Seeing trees blooming in the middle of winter is not unusual anymore. Plants are very sensitive to their environment and can sense changes in temperature of just a few degrees. These slight elevations in temperature due to global warming cause some of them to flower earlier and earlier in the season. This can lead to many negative effects in wild and crop plants including reduced seed production, smaller and fewer fruits and decreased biomass. For these reasons, it is fundamental to understand how plants perceive and respond to temperature as the phenology of plants, their seasonal growth and development, change with the changing environment.

The Evening Complex (EC) is a protein complex that acts as a repressor of gene expression. It is essential to the plant's circadian clock and helps regulate the growth of the plant in a temperature-sensitive manner in a number of different species. The EC is made of three proteins, LUX ARRHYTMO (LUX), EARLY FLOWERING 3 (ELF3) and EARLY FLOWERING 4 (ELF4). In this study, we examined the role of these three proteins in vitro and their DNA binding activity with respect to temperature. We showed that LUX binds to DNA (Figure) with high specificity and recruits ELF3 and ELF4 to the DNA. Ultimately, only the activity of ELF3 is directly dependent on temperature: when the temperature rises, ELF3 prevents the complex from binding to the DNA; it then becomes less active and can no longer repress growth and flowering.
Based on the crystal structure of LUX, a mutation was designed that decreased EC binding to DNA. This mutation was introduced into the model plant Arabidopsis. As a result, plants grew faster and flowered earlier, even at lower temperatures. These data indicate that changes in the DNA-binding affinity of LUX can have an effect on the entire complex and result in plants that have changed sensitivity to warmer temperatures with respect to their growth and flowering time.

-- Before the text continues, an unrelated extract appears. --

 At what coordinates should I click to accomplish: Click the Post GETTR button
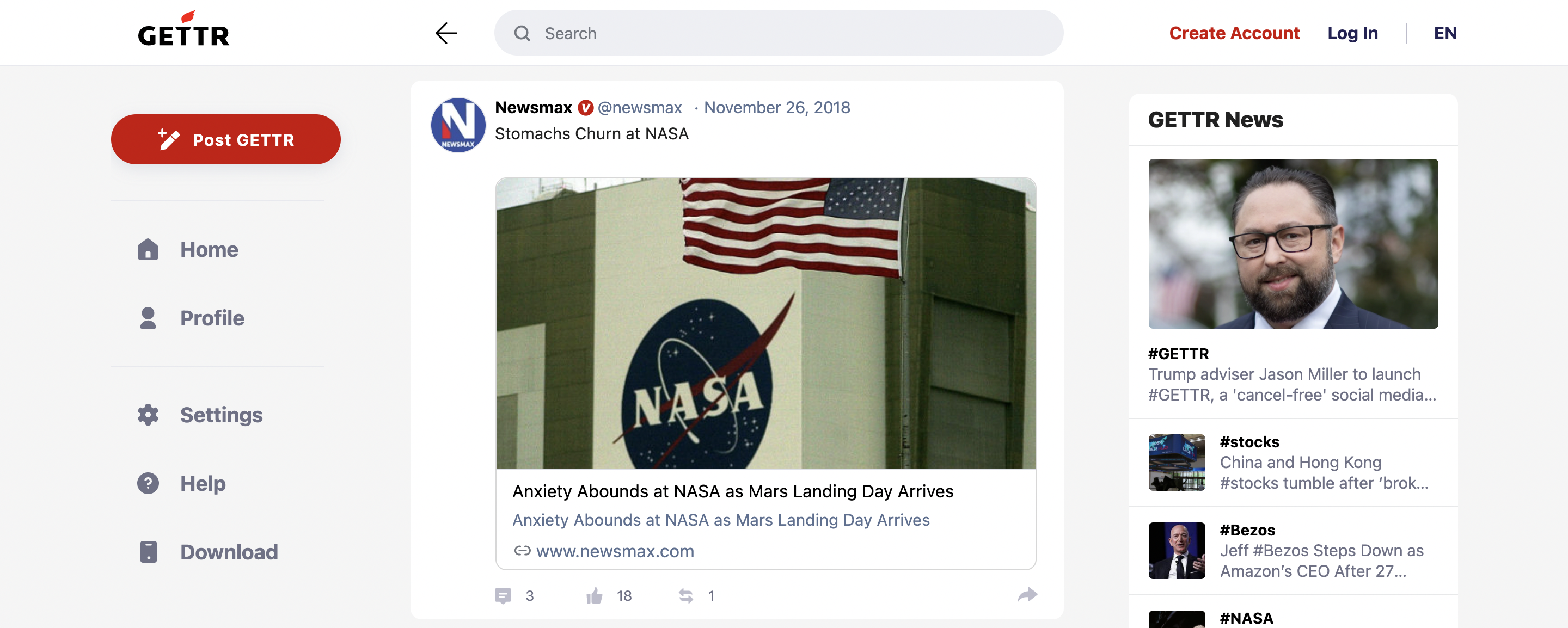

Understanding the molecular mechanisms underlying EC activity, in particular how different protein partners contribute to its DNA-binding activity, helps explain how small changes in temperature lead to profound changes in plant growth.


The Evening Complex (EC) acts as a thermosensor by binding DNA at low temperatures and repressing its target genes. But when the temperature rises, the complex dissociates from the DNA and gene expression occurs, resulting in early flowering. The structure of the EC protein, LUX ARRYTHMO, linked to the DNA is shown above: on the left, EC is presented around the DNA. On the right the structure of the LUX protein is shown attached to the DNA double helix.